Bintan – Kanit Tipiter Satreskrim Polres Bintan melalui Satgas Saber Pangan melakukan pengecekan harga dan ketersediaan bahan pokok penting (bapokting) di pasar wilayah Kecamatan Bintan Timur, bersama stakeholder terkait.
Langkah tersebut dilakukan demi menjaga stabilitas harga pangan serta mencegah praktik penimbunan yang dapat merugikan masyarakat menjelang Hari Raya Idul Adha 2026.
Tim melakukan monitoring langsung di pasar guna memastikan para pedagang menjual komoditas sesuai dengan Harga Acuan Penjualan (HAP) maupun Harga Eceran Tertinggi (HET) yang telah ditetapkan pemerintah.
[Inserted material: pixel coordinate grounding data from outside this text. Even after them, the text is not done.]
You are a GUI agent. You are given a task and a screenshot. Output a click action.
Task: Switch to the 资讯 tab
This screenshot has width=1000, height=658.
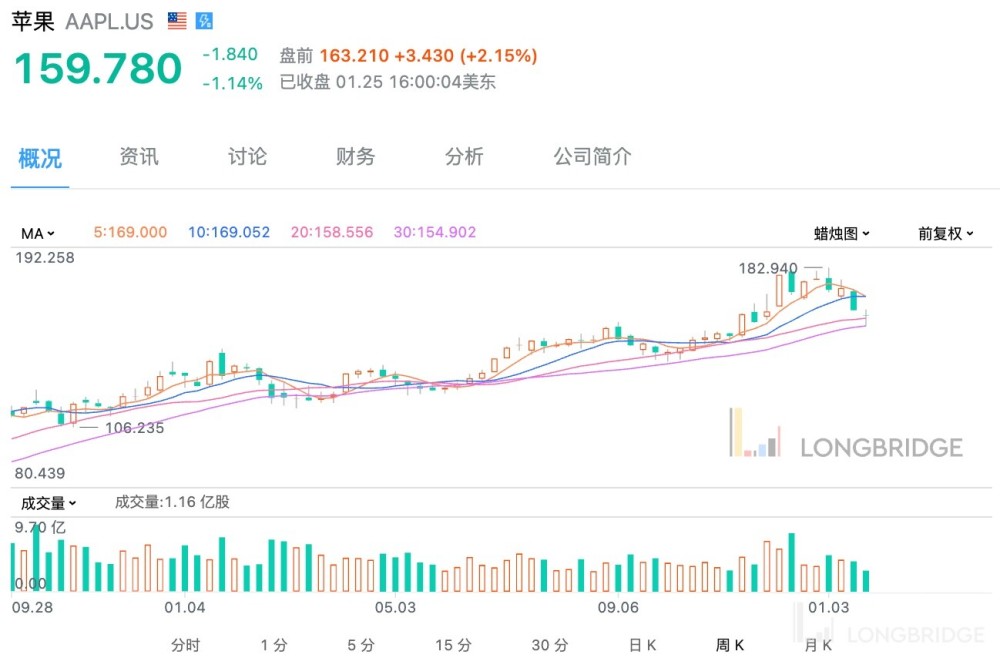[x=139, y=157]
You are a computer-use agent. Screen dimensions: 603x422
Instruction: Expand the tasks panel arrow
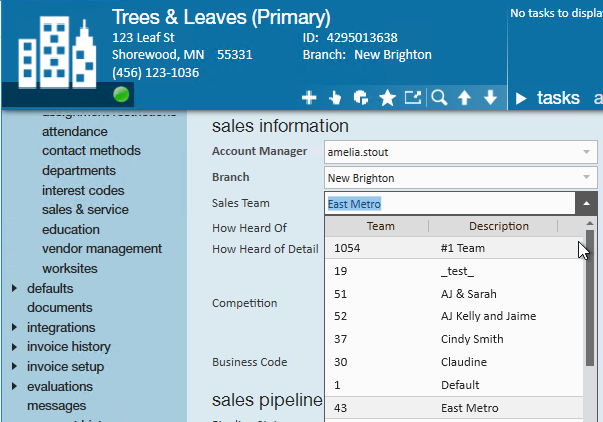pyautogui.click(x=521, y=98)
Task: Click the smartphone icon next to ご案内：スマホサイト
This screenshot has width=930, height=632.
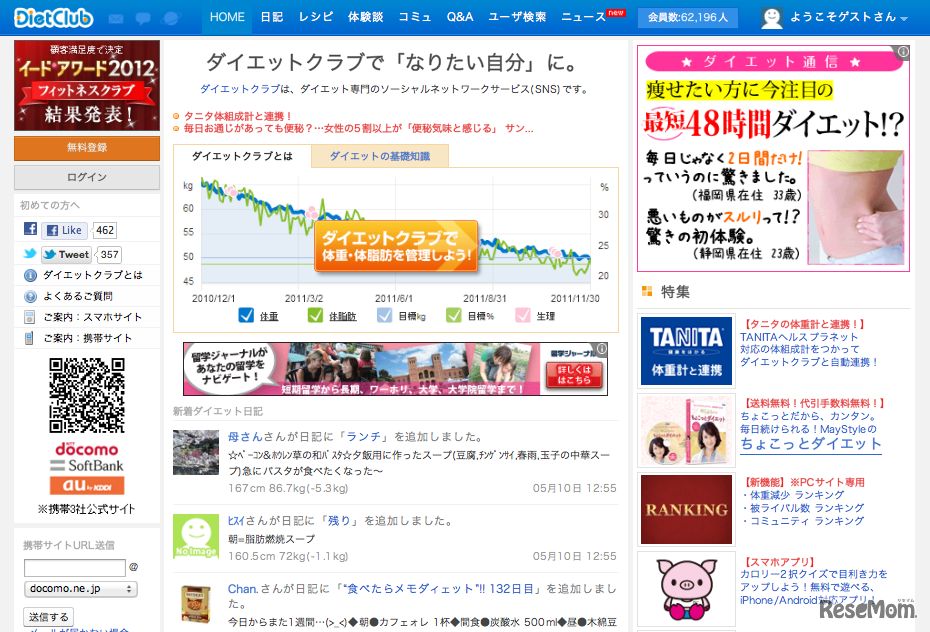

“Dari hasil pemantauan di lapangan, stok ketersediaan kebutuhan masyarakat Bintan tercukupi dengan baik dan harga bapokting cenderung stabil tidak melebihi HET/HAP,” jelas Kanit Tipiter Satreskrim Polres Bintan IPDA Salamun, S.H., M.H, Rabu (20/5/2026).
Berdasarkan pengecekan di lapangan, harga cabai rawit lokal tercatat Rp50.000 per kilogram, sedangkan cabai hijau dijual Rp28.000 per kilogram. Harga bawang merah terpantau Rp32.000 per kilogram dan bawang putih 26.000 per kilogram.
Sementara itu, harga Minyak Kita dijual Rp15.700 per liter, beras Program Stabilisasi Pasokan dan Harga Pangan (SPHP) Rp62.000 per lima kilogram, serta telur ayam ras Rp57.000 per papan atau sekitar Rp31.667 per kilogram.
Ia menyampaikan, kegiatan monitoring ini akan terus dilakukan secara berkala untuk memastikan harga dan ketersediaan bahan pokok tetap terjaga di wilayah Kabupaten Bintan.
“Monitoring ini kami lakukan untuk memastikan harga bahan pokok tetap stabil dan ketersediaannya aman bagi masyarakat. Kami juga mengingatkan para pedagang maupun distributor agar tidak melakukan praktik penimbunan atau memainkan harga yang dapat merugikan masyarakat, terutama menjelang Hari Raya Idul Adha,” ujarnya.
Selain pengawasan harga, Satgas Saber Pangan juga mengantisipasi potensi penimbunan bahan pokok seperti minyak goreng, cabai, beras, gula, dan daging.
Polres Bintan akan terus berkoordinasi dengan Bulog, Bapanas, serta pemerintah daerah guna memastikan stok pangan tetap tersedia dan harga bahan pokok tetap terkendali sehingga masyarakat dapat memenuhi kebutuhan pokok dengan harga yang wajar menjelang Idul Adha.